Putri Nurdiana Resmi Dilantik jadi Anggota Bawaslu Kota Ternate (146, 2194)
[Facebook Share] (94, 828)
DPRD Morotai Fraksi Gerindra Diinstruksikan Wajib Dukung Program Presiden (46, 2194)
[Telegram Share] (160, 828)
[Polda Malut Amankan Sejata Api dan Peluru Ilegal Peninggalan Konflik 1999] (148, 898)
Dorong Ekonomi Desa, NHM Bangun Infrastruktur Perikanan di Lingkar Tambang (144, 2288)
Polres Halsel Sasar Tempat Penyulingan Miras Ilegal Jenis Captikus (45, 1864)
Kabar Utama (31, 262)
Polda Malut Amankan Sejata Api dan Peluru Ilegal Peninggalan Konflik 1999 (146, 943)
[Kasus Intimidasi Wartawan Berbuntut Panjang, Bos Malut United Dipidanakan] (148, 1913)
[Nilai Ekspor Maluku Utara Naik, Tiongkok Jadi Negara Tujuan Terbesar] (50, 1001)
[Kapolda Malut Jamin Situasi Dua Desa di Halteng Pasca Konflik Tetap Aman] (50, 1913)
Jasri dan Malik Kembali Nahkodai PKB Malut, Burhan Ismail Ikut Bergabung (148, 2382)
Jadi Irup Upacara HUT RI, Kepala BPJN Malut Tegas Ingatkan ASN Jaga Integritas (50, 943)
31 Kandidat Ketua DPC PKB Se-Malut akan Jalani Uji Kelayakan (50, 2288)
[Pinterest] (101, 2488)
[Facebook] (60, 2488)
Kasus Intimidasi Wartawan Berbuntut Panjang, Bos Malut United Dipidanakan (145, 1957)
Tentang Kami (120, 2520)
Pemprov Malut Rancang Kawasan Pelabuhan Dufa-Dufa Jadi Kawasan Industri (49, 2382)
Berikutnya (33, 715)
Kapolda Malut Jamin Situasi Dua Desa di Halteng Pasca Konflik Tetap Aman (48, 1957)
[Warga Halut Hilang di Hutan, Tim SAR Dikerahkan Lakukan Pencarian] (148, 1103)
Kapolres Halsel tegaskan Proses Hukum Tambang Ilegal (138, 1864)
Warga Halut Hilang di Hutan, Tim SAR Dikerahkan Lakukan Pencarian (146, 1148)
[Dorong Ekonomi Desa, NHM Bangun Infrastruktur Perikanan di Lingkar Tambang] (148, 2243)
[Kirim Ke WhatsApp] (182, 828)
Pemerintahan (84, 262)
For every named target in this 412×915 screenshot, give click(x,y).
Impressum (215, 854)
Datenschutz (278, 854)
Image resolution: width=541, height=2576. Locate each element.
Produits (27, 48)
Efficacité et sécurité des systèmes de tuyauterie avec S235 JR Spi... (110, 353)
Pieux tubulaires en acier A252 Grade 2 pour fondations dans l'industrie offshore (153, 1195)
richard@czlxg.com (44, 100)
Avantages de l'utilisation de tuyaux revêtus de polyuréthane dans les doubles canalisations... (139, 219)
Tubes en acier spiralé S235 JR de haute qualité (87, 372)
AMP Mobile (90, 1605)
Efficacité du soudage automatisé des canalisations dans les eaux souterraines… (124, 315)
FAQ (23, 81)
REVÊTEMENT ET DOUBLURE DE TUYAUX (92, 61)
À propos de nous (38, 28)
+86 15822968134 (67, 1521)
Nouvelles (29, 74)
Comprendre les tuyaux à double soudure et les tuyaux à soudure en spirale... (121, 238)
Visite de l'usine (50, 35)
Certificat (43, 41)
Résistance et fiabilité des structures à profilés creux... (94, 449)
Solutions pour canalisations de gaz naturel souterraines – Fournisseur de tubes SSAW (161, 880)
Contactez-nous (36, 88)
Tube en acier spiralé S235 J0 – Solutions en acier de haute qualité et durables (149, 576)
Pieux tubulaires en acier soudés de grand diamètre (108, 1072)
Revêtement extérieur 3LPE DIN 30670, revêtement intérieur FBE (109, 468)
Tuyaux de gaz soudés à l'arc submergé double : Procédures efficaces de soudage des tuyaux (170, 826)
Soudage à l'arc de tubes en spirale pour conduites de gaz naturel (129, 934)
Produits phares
# # # # # # #
HOW TO COMPLETE THIS TASK | Every line above should be written out again, unchanged.

TASK OUTPUT |
Putri Nurdiana Resmi Dilantik jadi Anggota Bawaslu Kota Ternate (146, 2194)
[Facebook Share] (94, 828)
DPRD Morotai Fraksi Gerindra Diinstruksikan Wajib Dukung Program Presiden (46, 2194)
[Telegram Share] (160, 828)
[Polda Malut Amankan Sejata Api dan Peluru Ilegal Peninggalan Konflik 1999] (148, 898)
Dorong Ekonomi Desa, NHM Bangun Infrastruktur Perikanan di Lingkar Tambang (144, 2288)
Polres Halsel Sasar Tempat Penyulingan Miras Ilegal Jenis Captikus (45, 1864)
Kabar Utama (31, 262)
Polda Malut Amankan Sejata Api dan Peluru Ilegal Peninggalan Konflik 1999 (146, 943)
[Kasus Intimidasi Wartawan Berbuntut Panjang, Bos Malut United Dipidanakan] (148, 1913)
[Nilai Ekspor Maluku Utara Naik, Tiongkok Jadi Negara Tujuan Terbesar] (50, 1001)
[Kapolda Malut Jamin Situasi Dua Desa di Halteng Pasca Konflik Tetap Aman] (50, 1913)
Jasri dan Malik Kembali Nahkodai PKB Malut, Burhan Ismail Ikut Bergabung (148, 2382)
Jadi Irup Upacara HUT RI, Kepala BPJN Malut Tegas Ingatkan ASN Jaga Integritas (50, 943)
31 Kandidat Ketua DPC PKB Se-Malut akan Jalani Uji Kelayakan (50, 2288)
[Pinterest] (101, 2488)
[Facebook] (60, 2488)
Kasus Intimidasi Wartawan Berbuntut Panjang, Bos Malut United Dipidanakan (145, 1957)
Tentang Kami (120, 2520)
Pemprov Malut Rancang Kawasan Pelabuhan Dufa-Dufa Jadi Kawasan Industri (49, 2382)
Berikutnya (33, 715)
Kapolda Malut Jamin Situasi Dua Desa di Halteng Pasca Konflik Tetap Aman (48, 1957)
[Warga Halut Hilang di Hutan, Tim SAR Dikerahkan Lakukan Pencarian] (148, 1103)
Kapolres Halsel tegaskan Proses Hukum Tambang Ilegal (138, 1864)
Warga Halut Hilang di Hutan, Tim SAR Dikerahkan Lakukan Pencarian (146, 1148)
[Dorong Ekonomi Desa, NHM Bangun Infrastruktur Perikanan di Lingkar Tambang] (148, 2243)
[Kirim Ke WhatsApp] (182, 828)
Pemerintahan (84, 262)
For every named target in this 412×915 screenshot, give click(x,y).
Impressum (215, 854)
Datenschutz (278, 854)
Image resolution: width=541, height=2576. Locate each element.
Produits (27, 48)
Efficacité et sécurité des systèmes de tuyauterie avec S235 JR Spi... (110, 353)
Pieux tubulaires en acier A252 Grade 2 pour fondations dans l'industrie offshore (153, 1195)
richard@czlxg.com (44, 100)
Avantages de l'utilisation de tuyaux revêtus de polyuréthane dans les doubles canalisations... (139, 219)
Tubes en acier spiralé S235 JR de haute qualité (87, 372)
AMP Mobile (90, 1605)
Efficacité du soudage automatisé des canalisations dans les eaux souterraines… (124, 315)
FAQ (23, 81)
REVÊTEMENT ET DOUBLURE DE TUYAUX (92, 61)
À propos de nous (38, 28)
+86 15822968134 (67, 1521)
Nouvelles (29, 74)
Comprendre les tuyaux à double soudure et les tuyaux à soudure en spirale... (121, 238)
Visite de l'usine (50, 35)
Certificat (43, 41)
Résistance et fiabilité des structures à profilés creux... (94, 449)
Solutions pour canalisations de gaz naturel souterraines – Fournisseur de tubes SSAW (161, 880)
Contactez-nous (36, 88)
Tube en acier spiralé S235 J0 – Solutions en acier de haute qualité et durables (149, 576)
Pieux tubulaires en acier soudés de grand diamètre (108, 1072)
Revêtement extérieur 3LPE DIN 30670, revêtement intérieur FBE (109, 468)
Tuyaux de gaz soudés à l'arc submergé double : Procédures efficaces de soudage des tuyaux (170, 826)
Soudage à l'arc de tubes en spirale pour conduites de gaz naturel (129, 934)
Produits phares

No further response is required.